[Screen element location records]
Begin
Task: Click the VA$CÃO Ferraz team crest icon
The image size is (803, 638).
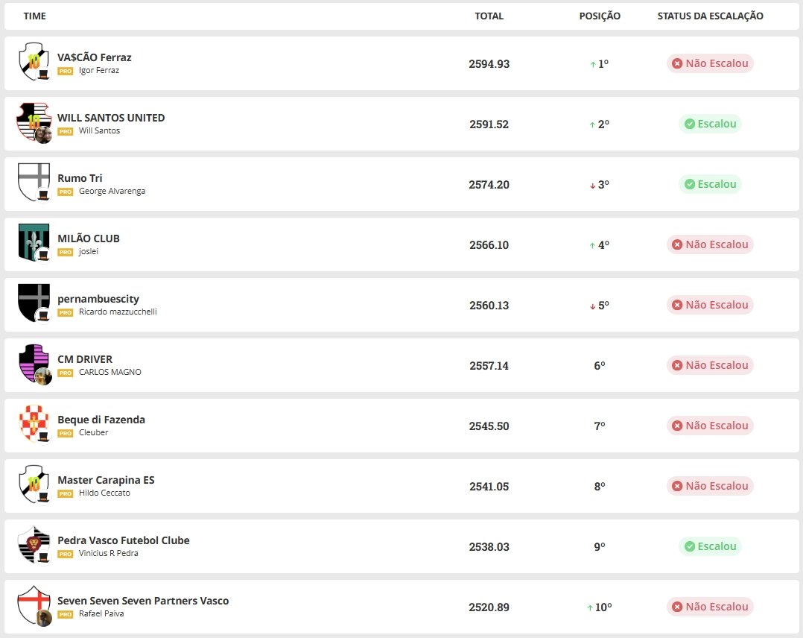Action: click(x=34, y=60)
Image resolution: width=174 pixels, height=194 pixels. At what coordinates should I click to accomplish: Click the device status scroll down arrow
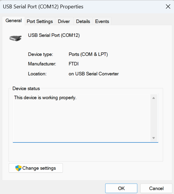154,138
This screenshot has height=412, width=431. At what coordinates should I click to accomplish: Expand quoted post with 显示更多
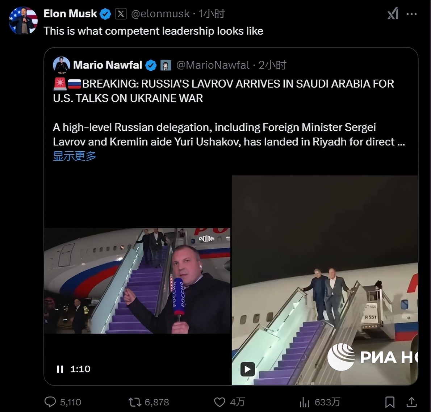[74, 156]
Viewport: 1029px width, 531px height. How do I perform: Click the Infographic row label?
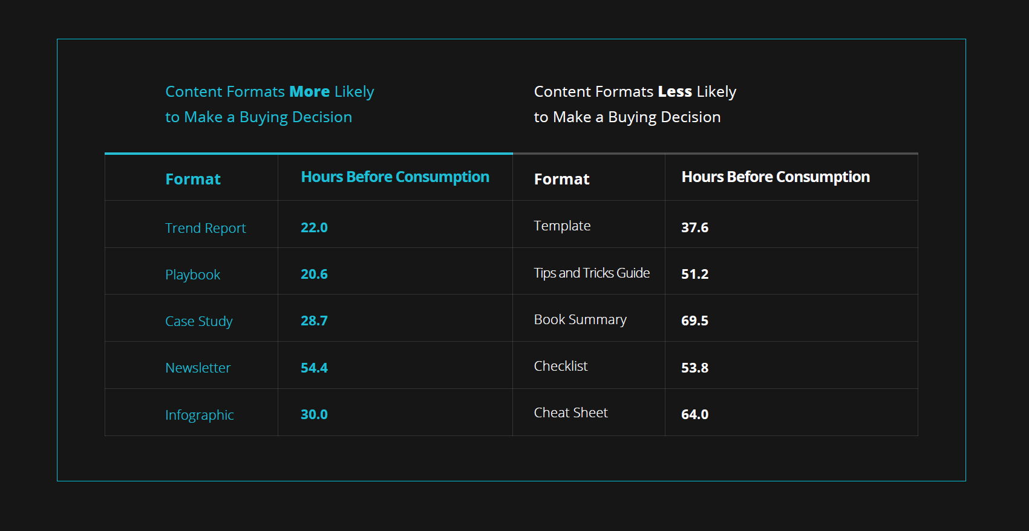200,415
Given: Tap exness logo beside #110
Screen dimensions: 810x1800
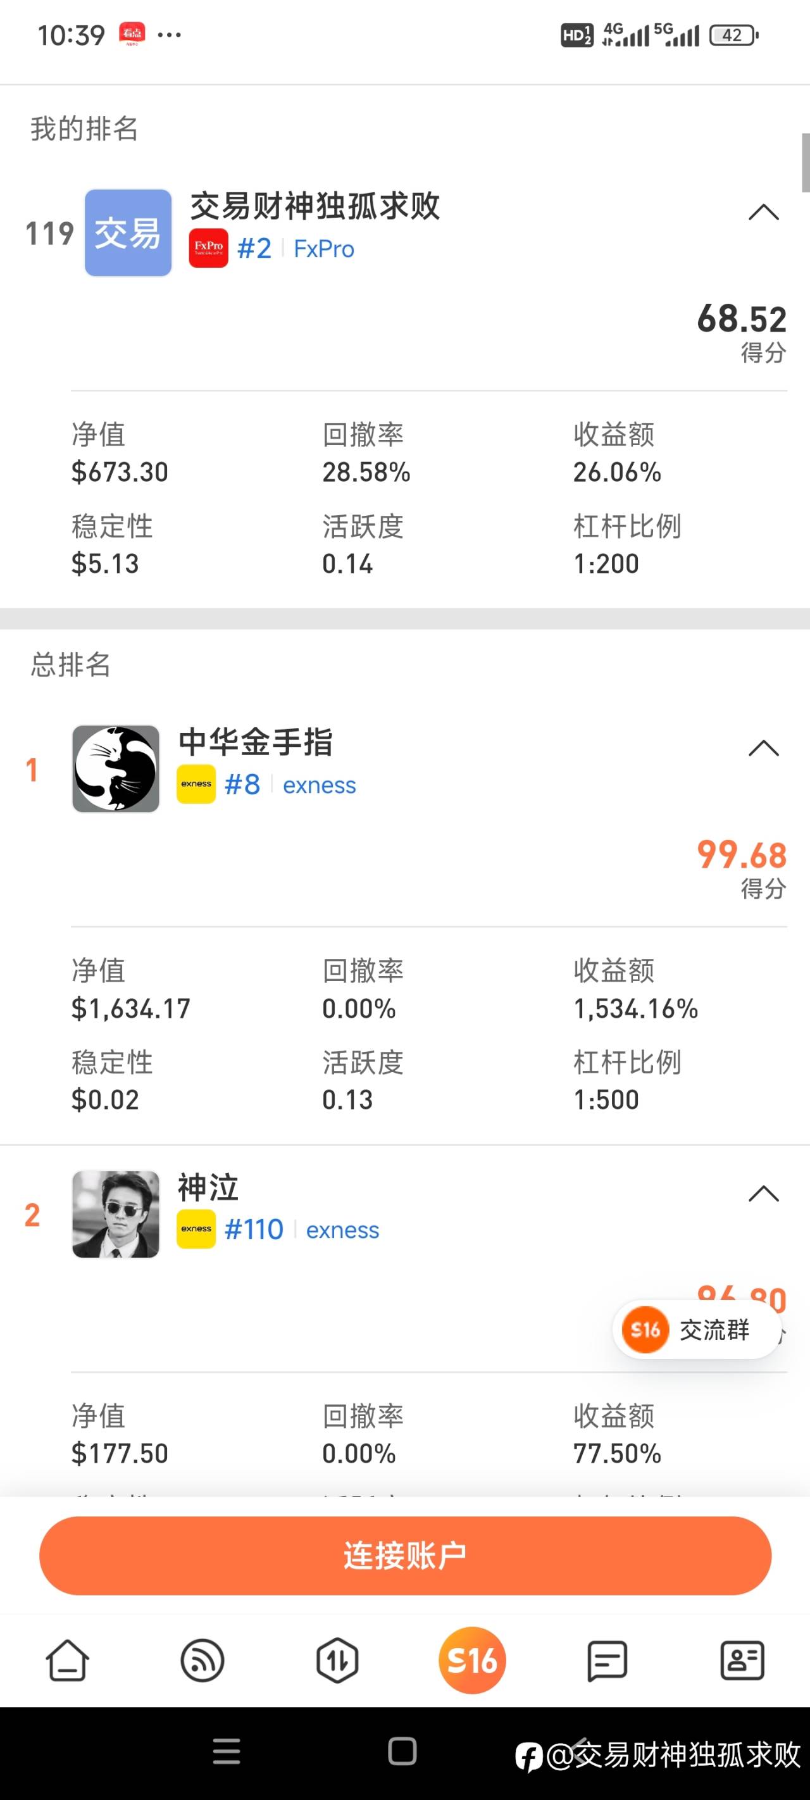Looking at the screenshot, I should [x=196, y=1228].
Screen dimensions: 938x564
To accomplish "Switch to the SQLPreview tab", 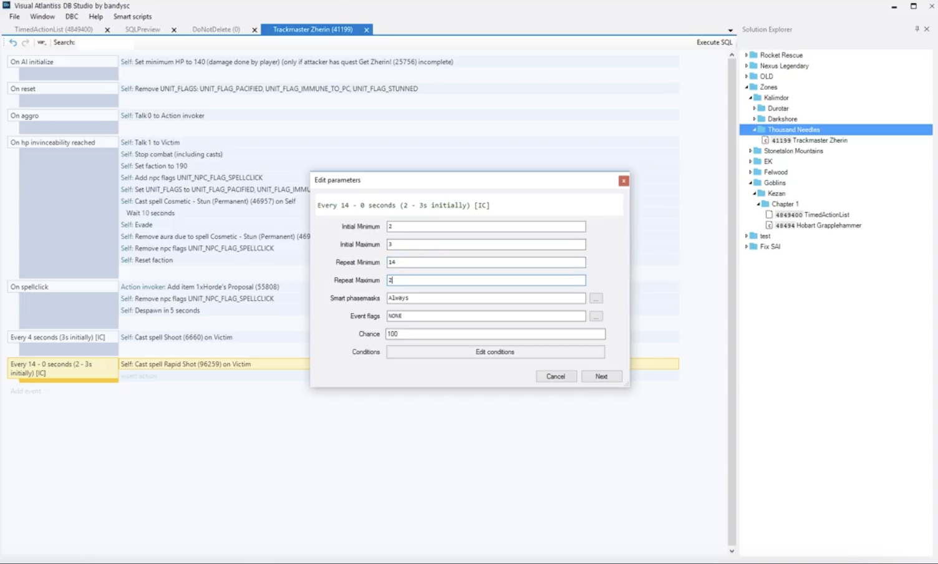I will click(x=142, y=29).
End
- **Required task**:
Please return the items above verbatim, from the line with "This screenshot has" up to and including the line with "Looking at the", leaving out the pictures.

- **Result**:
This screenshot has height=412, width=431. At what coordinates should I click to accomplish: Expand quoted post with 显示更多
[74, 156]
Viewport: 1029px width, 531px height. How do I perform: Click the Infographic row label?
200,415
Given: Tap exness logo beside #110
Screen dimensions: 810x1800
Looking at the screenshot, I should [x=196, y=1228].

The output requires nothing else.